Among participants, only 17.1% received pharmacologic treatment for menopause symptoms. Patients treated by obstetrics and gynecology specialists were significantly more likely to receive systemic estrogen than those treated by internal medicine, family medicine, or endocrinology providers. In contrast, selective serotonin reuptake inhibitors were more frequently prescribed by non-ob-gyn specialties.
Variation was also observed by provider type: midwives and nurse practitioners were more likely to prescribe systemic estrogen, while physician assistants, nurse practitioners, and residents more often prescribed antidepressants.
Lead author Anna Caroline Cochrane, MD, MSCR, noted that “menopause is a topic that is often only minimally covered during our training,” emphasizing the need for standardized education. Stephanie Faubion, MD, MBA, medical director of The Menopause Society, added that expanded, evidence-based training is essential to ensure consistent and high-quality menopause care.

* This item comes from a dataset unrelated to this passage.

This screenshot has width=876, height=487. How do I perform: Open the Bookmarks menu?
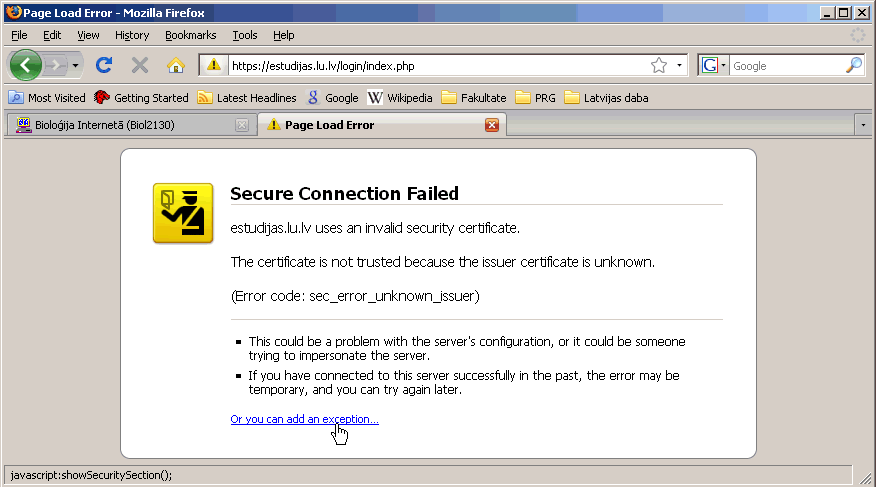pos(191,35)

New data presented by Xuezhi (Daniel) Jiang, MD, PhD, professor of obstetrics and gynecology at Drexel University College of Medicine, explored the relationship between hormone therapy and autoimmune disease risk in postmenopausal women. The retrospective analysis used the TriNetX Global Health Research Network to examine nearly 1.8 million women, comparing those who received estrogen therapy with those who did not.

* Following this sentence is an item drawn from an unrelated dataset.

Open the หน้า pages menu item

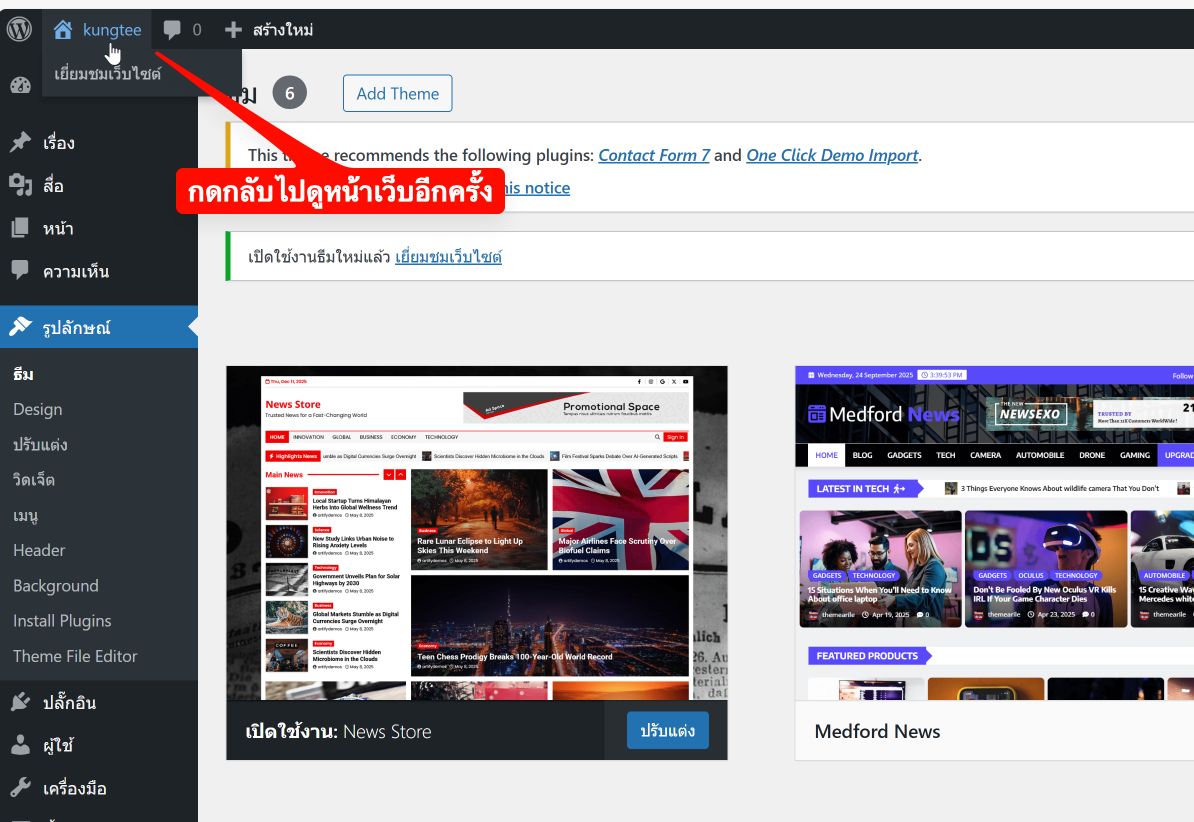(x=57, y=229)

Over follow-up periods of 5 and 10 years, hormone therapy users showed a higher incidence of autoimmune diseases than non-users (6.7% vs 5.3% at 5 years; 8.6% vs 6.7% at 10 years). The overall hazard of developing an autoimmune condition was also elevated (hazard ratio 1.33; 95% CI, 1.32–1.35).
Increased risk was observed for most autoimmune diseases analyzed, with the exception of Graves’ disease and autoimmune hepatitis. “Our study found a statistical link between hormone therapy and autoimmune diseases, but the actual increase in absolute risk is relatively small,” Jiang said. “More research is needed before drawing firm conclusions.”
Faubion emphasized the need for individualized care: “Although hormone therapy continues to be the first-line therapy for managing menopause symptoms, it is not for everyone.”
Michelle Wise, MD, MSc, FRSCS, FRANZCOG, consultant gynecologist and associate professor at the University of Auckland, presented findings supporting the levonorgestrel intrauterine device (IUD) as an effective option for endometrial protection in women receiving estrogen therapy. While the IUD is approved for this purpose in New Zealand, global data remain limited.
“When we actually looked into the research of the evidence base for that, there’s actually only a handful of trials,” Wise said. Because endometrial hyperplasia and cancer are uncommon, larger studies are needed to confirm outcomes.
Wise emphasized patient counseling and choice, noting that side effects such as spotting and mild discomfort are typically temporary. “I really emphasize that point because I don’t want them to get so annoyed by that symptom and expected side effect that then they’ll want it removed,” she said.
She added that the levonorgestrel IUD offers practical advantages for women transitioning from perimenopause to menopause, especially those who already have an IUD in place. “They might start getting hot flashes, and then it’s easy to just keep it in, so you’ve got that progesterone protection already, and then you just add in the estrogen,” Wise said.
Conclusion
Presentations at The Menopause Society’s 2025 Annual Meeting underscored continued progress in optimizing menopause management through evidence-based, individualized care. Topics ranged from emerging nonhormonal therapies and hormone therapy safety to multidisciplinary vulvar care and expanded provider education. Across sessions, investigators and clinicians highlighted the importance of research collaboration, informed counseling, and patient-centered strategies to improve quality of life for women throughout the menopause transition.